▸ **Text passage**:
Dive Brief:
- Mallinckrodt on Thursday announced a plan to spin off its specialty generics business and establish two independent, publicly traded companies, roughly two years after the drugmaker's began contemplating options for its generic business.
- The new generic company will be based in St. Louis and assume Malinckrodt's name and stock ticker on the New York Stock Exchange. The spinoff will also assume responsibility for the slate of opioid lawsuits the company has faced in recent years.
- The remaining specialty pharma will adopt a new name and consist of products that made up roughly 70% of Mallinckrodt's sales over the past year. Company leaders said they expect to complete the spinoff in the second half of 2019 or sooner. The deal will be subject to final approval by the board.
Dive Insight:
The specialty generic company will keep the company's name, but not the bulk of its revenue.
Going by product sales from the last 12 months ending with September, the generics spin-off will take over drugs with total net sales of roughly $850 million, while the branded company will oversee nearly three times that amount.
The branded company will center around H.P. Acthar Gel (repository corticotropin injection), which made up about 45% of the company's net sales through the first nine months of 2018, according to a recent Securities and Exchange Commission filing.
Next year will be a critical one in determining the future potential of that product. The company expects to give topline readouts for clinical trials of the therapy in rheumatoid arthritis and multiple sclerosis in the first half of 2019. It also hopes to complete enrollment for three additional Acthar studies by year's end: Phase 4 studies in uveitis and lupus and a Phase 2 trial in amyotrophic lateral sclerosis, or ALS.
Compelling clinical data will be particularly needed in quieting market skeptics, led prominently by short-seller Andrew Left, who runs Citron Research and has routinely criticized Mallinckrodt. Critics have attacked a sales strategy they see as rooted in an exponentially increased list price for Acthar coupled with payments to physicians.

▸ **Task prompt**: From the Mallinckrodt spinoff article above, return verbatim the portion that begins at "- The new generic" and stops after "times that amount.".

▸ **Supplied data**:
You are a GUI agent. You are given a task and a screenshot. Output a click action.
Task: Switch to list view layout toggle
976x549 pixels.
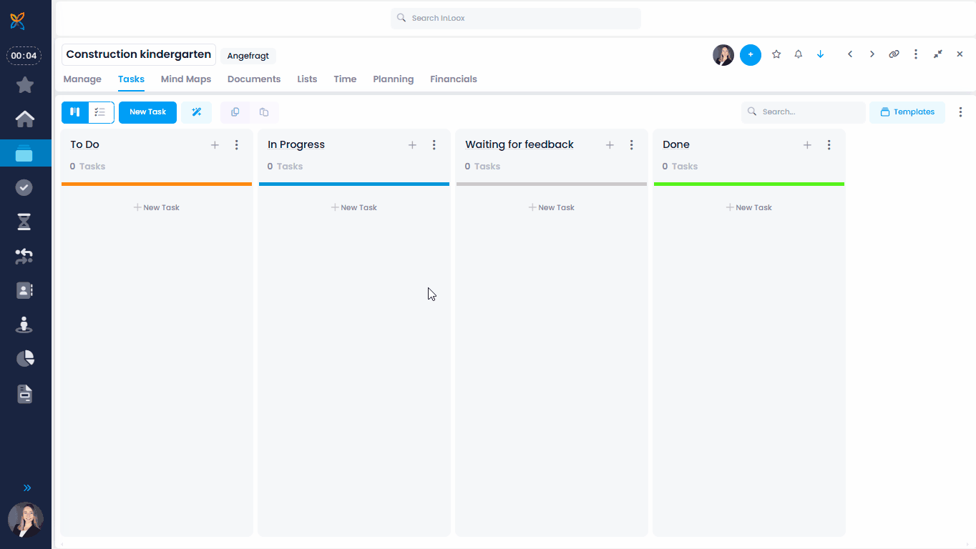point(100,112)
* * *
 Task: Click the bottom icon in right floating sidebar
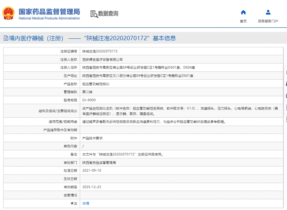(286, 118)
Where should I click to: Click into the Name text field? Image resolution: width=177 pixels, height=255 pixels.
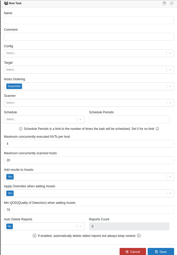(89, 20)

▸ **Response below**:
- The new generic company will be based in St. Louis and assume Malinckrodt's name and stock ticker on the New York Stock Exchange. The spinoff will also assume responsibility for the slate of opioid lawsuits the company has faced in recent years.
- The remaining specialty pharma will adopt a new name and consist of products that made up roughly 70% of Mallinckrodt's sales over the past year. Company leaders said they expect to complete the spinoff in the second half of 2019 or sooner. The deal will be subject to final approval by the board.
Dive Insight:
The specialty generic company will keep the company's name, but not the bulk of its revenue.
Going by product sales from the last 12 months ending with September, the generics spin-off will take over drugs with total net sales of roughly $850 million, while the branded company will oversee nearly three times that amount.